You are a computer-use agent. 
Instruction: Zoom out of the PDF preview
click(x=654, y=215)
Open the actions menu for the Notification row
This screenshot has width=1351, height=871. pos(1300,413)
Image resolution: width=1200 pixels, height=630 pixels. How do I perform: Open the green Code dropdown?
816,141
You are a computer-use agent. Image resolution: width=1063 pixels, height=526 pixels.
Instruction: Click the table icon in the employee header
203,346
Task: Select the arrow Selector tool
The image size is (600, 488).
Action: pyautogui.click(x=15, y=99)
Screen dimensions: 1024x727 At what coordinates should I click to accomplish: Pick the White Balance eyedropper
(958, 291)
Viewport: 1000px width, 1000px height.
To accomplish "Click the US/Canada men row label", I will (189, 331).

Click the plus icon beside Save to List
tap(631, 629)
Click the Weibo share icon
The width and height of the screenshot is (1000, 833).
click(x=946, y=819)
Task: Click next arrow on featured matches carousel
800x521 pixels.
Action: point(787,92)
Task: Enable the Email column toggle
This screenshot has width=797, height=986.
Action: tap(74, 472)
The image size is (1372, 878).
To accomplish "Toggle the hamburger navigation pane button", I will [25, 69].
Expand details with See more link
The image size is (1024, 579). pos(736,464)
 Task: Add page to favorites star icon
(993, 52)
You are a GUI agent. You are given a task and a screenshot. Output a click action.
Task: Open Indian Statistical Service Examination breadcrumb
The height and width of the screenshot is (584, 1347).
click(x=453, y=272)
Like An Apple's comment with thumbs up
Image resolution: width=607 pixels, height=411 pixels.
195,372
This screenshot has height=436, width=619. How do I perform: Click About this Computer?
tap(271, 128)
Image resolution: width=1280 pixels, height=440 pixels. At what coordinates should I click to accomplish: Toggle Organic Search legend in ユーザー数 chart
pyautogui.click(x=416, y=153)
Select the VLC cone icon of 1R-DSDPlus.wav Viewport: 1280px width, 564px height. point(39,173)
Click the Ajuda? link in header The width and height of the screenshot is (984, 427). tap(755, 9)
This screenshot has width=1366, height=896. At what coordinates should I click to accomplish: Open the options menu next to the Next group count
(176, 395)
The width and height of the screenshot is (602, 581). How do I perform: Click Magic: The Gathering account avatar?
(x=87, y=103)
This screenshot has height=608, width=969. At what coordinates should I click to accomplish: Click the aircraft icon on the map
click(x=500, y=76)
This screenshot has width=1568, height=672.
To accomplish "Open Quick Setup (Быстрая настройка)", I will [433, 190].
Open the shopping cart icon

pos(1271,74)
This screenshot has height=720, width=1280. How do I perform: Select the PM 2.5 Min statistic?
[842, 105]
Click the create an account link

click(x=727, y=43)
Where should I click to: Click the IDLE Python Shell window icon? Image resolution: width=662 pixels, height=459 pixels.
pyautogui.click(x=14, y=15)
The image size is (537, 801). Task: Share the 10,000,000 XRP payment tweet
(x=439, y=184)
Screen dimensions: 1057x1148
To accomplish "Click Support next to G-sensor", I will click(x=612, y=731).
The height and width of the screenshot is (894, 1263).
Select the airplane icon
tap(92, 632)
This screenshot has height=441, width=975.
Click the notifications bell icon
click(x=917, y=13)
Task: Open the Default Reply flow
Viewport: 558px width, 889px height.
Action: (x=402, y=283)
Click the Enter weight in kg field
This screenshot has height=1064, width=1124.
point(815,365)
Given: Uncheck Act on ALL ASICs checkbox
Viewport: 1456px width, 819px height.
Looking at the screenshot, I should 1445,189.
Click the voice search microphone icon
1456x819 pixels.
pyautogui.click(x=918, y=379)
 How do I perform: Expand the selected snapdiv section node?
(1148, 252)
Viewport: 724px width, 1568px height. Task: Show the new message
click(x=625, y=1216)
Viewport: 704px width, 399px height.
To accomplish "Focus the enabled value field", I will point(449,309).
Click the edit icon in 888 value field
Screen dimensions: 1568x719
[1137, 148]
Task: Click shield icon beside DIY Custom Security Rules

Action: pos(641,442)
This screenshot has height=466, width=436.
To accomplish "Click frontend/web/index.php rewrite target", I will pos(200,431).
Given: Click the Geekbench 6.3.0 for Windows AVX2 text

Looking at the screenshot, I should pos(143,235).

□ □ □ □

> [Stated exercise]
Please reproduce every one of the entries above word for word, from first to last.

> [Reply]
You are a computer-use agent. 
Instruction: Zoom out of the PDF preview
click(x=654, y=215)
Open the actions menu for the Notification row
This screenshot has width=1351, height=871. pos(1300,413)
Image resolution: width=1200 pixels, height=630 pixels. How do I perform: Open the green Code dropdown?
816,141
You are a computer-use agent. Image resolution: width=1063 pixels, height=526 pixels.
Instruction: Click the table icon in the employee header
203,346
Task: Select the arrow Selector tool
The image size is (600, 488).
Action: pyautogui.click(x=15, y=99)
Screen dimensions: 1024x727 At what coordinates should I click to accomplish: Pick the White Balance eyedropper
(958, 291)
Viewport: 1000px width, 1000px height.
To accomplish "Click the US/Canada men row label", I will (189, 331).

Click the plus icon beside Save to List
tap(631, 629)
Click the Weibo share icon
The width and height of the screenshot is (1000, 833).
click(x=946, y=819)
Task: Click next arrow on featured matches carousel
800x521 pixels.
Action: point(787,92)
Task: Enable the Email column toggle
This screenshot has width=797, height=986.
Action: tap(74, 472)
The image size is (1372, 878).
To accomplish "Toggle the hamburger navigation pane button", I will [25, 69].
Expand details with See more link
The image size is (1024, 579). pos(736,464)
 Task: Add page to favorites star icon
(993, 52)
You are a GUI agent. You are given a task and a screenshot. Output a click action.
Task: Open Indian Statistical Service Examination breadcrumb
The height and width of the screenshot is (584, 1347).
click(x=453, y=272)
Like An Apple's comment with thumbs up
Image resolution: width=607 pixels, height=411 pixels.
195,372
This screenshot has height=436, width=619. How do I perform: Click About this Computer?
tap(271, 128)
Image resolution: width=1280 pixels, height=440 pixels. At what coordinates should I click to accomplish: Toggle Organic Search legend in ユーザー数 chart
pyautogui.click(x=416, y=153)
Select the VLC cone icon of 1R-DSDPlus.wav Viewport: 1280px width, 564px height. point(39,173)
Click the Ajuda? link in header The width and height of the screenshot is (984, 427). tap(755, 9)
This screenshot has width=1366, height=896. At what coordinates should I click to accomplish: Open the options menu next to the Next group count
(176, 395)
The width and height of the screenshot is (602, 581). How do I perform: Click Magic: The Gathering account avatar?
(x=87, y=103)
This screenshot has height=608, width=969. At what coordinates should I click to accomplish: Click the aircraft icon on the map
click(x=500, y=76)
This screenshot has width=1568, height=672.
To accomplish "Open Quick Setup (Быстрая настройка)", I will [433, 190].
Open the shopping cart icon

pos(1271,74)
This screenshot has height=720, width=1280. How do I perform: Select the PM 2.5 Min statistic?
[842, 105]
Click the create an account link

click(x=727, y=43)
Where should I click to: Click the IDLE Python Shell window icon? Image resolution: width=662 pixels, height=459 pixels.
pyautogui.click(x=14, y=15)
The image size is (537, 801). Task: Share the 10,000,000 XRP payment tweet
(x=439, y=184)
Screen dimensions: 1057x1148
To accomplish "Click Support next to G-sensor", I will click(x=612, y=731).
The height and width of the screenshot is (894, 1263).
Select the airplane icon
tap(92, 632)
This screenshot has height=441, width=975.
Click the notifications bell icon
click(x=917, y=13)
Task: Open the Default Reply flow
Viewport: 558px width, 889px height.
Action: (x=402, y=283)
Click the Enter weight in kg field
This screenshot has height=1064, width=1124.
point(815,365)
Given: Uncheck Act on ALL ASICs checkbox
Viewport: 1456px width, 819px height.
Looking at the screenshot, I should 1445,189.
Click the voice search microphone icon
1456x819 pixels.
pyautogui.click(x=918, y=379)
 How do I perform: Expand the selected snapdiv section node?
(1148, 252)
Viewport: 724px width, 1568px height. Task: Show the new message
click(x=625, y=1216)
Viewport: 704px width, 399px height.
To accomplish "Focus the enabled value field", I will point(449,309).
Click the edit icon in 888 value field
Screen dimensions: 1568x719
[1137, 148]
Task: Click shield icon beside DIY Custom Security Rules

Action: pos(641,442)
This screenshot has height=466, width=436.
To accomplish "Click frontend/web/index.php rewrite target", I will pos(200,431).
Given: Click the Geekbench 6.3.0 for Windows AVX2 text

Looking at the screenshot, I should pos(143,235).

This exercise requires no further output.